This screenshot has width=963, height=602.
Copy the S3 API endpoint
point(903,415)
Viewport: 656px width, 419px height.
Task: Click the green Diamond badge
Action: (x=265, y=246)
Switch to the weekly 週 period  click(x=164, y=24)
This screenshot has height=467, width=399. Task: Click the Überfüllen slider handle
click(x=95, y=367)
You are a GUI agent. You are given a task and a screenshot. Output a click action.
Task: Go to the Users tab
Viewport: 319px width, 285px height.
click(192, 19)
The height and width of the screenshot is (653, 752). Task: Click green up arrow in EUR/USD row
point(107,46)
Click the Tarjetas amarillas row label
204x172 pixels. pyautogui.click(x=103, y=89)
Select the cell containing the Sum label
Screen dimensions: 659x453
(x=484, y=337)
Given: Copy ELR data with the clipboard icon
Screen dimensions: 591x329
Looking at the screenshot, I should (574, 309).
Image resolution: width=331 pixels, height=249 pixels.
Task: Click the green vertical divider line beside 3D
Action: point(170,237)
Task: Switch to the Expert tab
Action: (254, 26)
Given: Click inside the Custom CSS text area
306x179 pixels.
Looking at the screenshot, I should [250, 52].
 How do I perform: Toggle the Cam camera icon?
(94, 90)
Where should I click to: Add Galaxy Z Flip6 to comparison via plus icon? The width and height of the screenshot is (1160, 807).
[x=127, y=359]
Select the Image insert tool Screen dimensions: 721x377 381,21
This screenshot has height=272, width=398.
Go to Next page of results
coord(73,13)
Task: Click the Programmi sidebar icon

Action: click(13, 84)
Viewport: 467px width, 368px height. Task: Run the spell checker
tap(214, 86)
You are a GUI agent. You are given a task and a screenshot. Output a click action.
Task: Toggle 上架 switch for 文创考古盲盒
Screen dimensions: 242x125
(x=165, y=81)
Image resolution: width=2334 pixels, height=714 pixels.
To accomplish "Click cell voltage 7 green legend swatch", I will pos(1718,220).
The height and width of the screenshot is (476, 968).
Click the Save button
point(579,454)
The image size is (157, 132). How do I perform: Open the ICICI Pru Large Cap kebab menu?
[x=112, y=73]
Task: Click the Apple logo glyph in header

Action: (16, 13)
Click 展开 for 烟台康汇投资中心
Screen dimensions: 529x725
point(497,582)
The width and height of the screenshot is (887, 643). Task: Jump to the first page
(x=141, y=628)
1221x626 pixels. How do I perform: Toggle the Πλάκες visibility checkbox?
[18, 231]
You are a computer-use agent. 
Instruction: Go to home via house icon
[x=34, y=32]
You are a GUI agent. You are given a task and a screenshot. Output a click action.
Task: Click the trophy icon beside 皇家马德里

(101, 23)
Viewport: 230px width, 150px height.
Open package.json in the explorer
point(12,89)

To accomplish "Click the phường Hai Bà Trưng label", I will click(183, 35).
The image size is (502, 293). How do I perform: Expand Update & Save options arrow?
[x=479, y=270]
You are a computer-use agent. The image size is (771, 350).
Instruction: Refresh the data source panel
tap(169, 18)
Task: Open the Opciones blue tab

============

- _YOUR ASSIGNMENT_: A single number is expected: how many lines in the material above contain the word "accomplish".

- _ANSWER BOX_: 2